Let's work with the wine dataset we worked with before, but slightly modified. This has more instances and different target features


In [ ]:
import pandas as pd
import matplotlib.pyplot as plt
%matplotlib inline
from sklearn.neighbors import KNeighborsClassifier
from sklearn import cross_validation

In [ ]:
import numpy as np

In [ ]:
df = pd.read_csv("data/wine.csv")

In [ ]:
df.columns

Instead of wine cultvar, we have the wine color (red or white), as well as a binary (is red) and high quality indicator (0 or 1)


In [ ]:
df.high_quality.unique()

Let's set up our training and test sets


In [ ]:
train, test = cross_validation.train_test_split(df[['density','sulphates','residual_sugar','high_quality']],train_size=0.75)

We'll use just three columns (dimensions) for classification


In [ ]:
train

In [ ]:
x_train = train[:,:3]
y_train = train[:,3]

In [ ]:
x_test = test[:,:3]
y_test = test[:,3]

Let's start with a k of 1 to predict high quality


In [ ]:
clf = KNeighborsClassifier(n_neighbors=1)

In [ ]:
clf.fit(x_train,y_train)

In [ ]:
preds = clf.predict(x_test)

In [ ]:
accuracy = np.where(preds==y_test, 1, 0).sum() / float(len(test))

In [ ]:
print "Accuracy: %3f" % (accuracy,)

Not bad. Let's see what happens as the k changes


In [ ]:
results = []
for k in range(1, 51, 2):
    clf = KNeighborsClassifier(n_neighbors=k)
    clf.fit(x_train,y_train)
    preds = clf.predict(x_test)
    accuracy = np.where(preds==y_test, 1, 0).sum() / float(len(test))
    print "Neighbors: %d, Accuracy: %3f" % (k, accuracy)
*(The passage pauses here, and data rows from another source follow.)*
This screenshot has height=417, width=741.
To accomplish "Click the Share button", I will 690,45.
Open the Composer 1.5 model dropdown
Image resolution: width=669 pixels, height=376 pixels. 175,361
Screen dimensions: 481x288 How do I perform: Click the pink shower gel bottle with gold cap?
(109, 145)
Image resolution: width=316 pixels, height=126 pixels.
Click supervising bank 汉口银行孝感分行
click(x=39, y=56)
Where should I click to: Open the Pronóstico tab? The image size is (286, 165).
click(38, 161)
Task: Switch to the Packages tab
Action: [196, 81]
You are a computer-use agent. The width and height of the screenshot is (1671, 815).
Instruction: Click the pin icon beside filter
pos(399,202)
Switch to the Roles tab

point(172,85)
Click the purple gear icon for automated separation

    results.append([k, accuracy])

results = pd.DataFrame(results, columns=["k", "accuracy"])

plt.plot(results.k, results.accuracy)
plt.title("Accuracy with Increasing K")
plt.show()

Looks like about 80% is the best we can do. The way it plateaus, suggests there's not much more to be gained by increasing k

We can also tune this a bit by not weighting each instance the same, but decreasing the weight as the distance increases


In [ ]:
results = []
for k in range(1, 51, 2):
    clf = KNeighborsClassifier(n_neighbors=k,weights='distance')
    clf.fit(x_train,y_train)
    preds = clf.predict(x_test)
    accuracy = np.where(preds==y_test, 1, 0).sum() / float(len(test))
    print "Neighbors: %d, Accuracy: %3f" % (k, accuracy)

    results.append([k, accuracy])

results = pd.DataFrame(results, columns=["k", "accuracy"])

plt.plot(results.k, results.accuracy)
plt.title("Accuracy with Increasing K")
plt.show()

This actually increases the accuracy of our prediction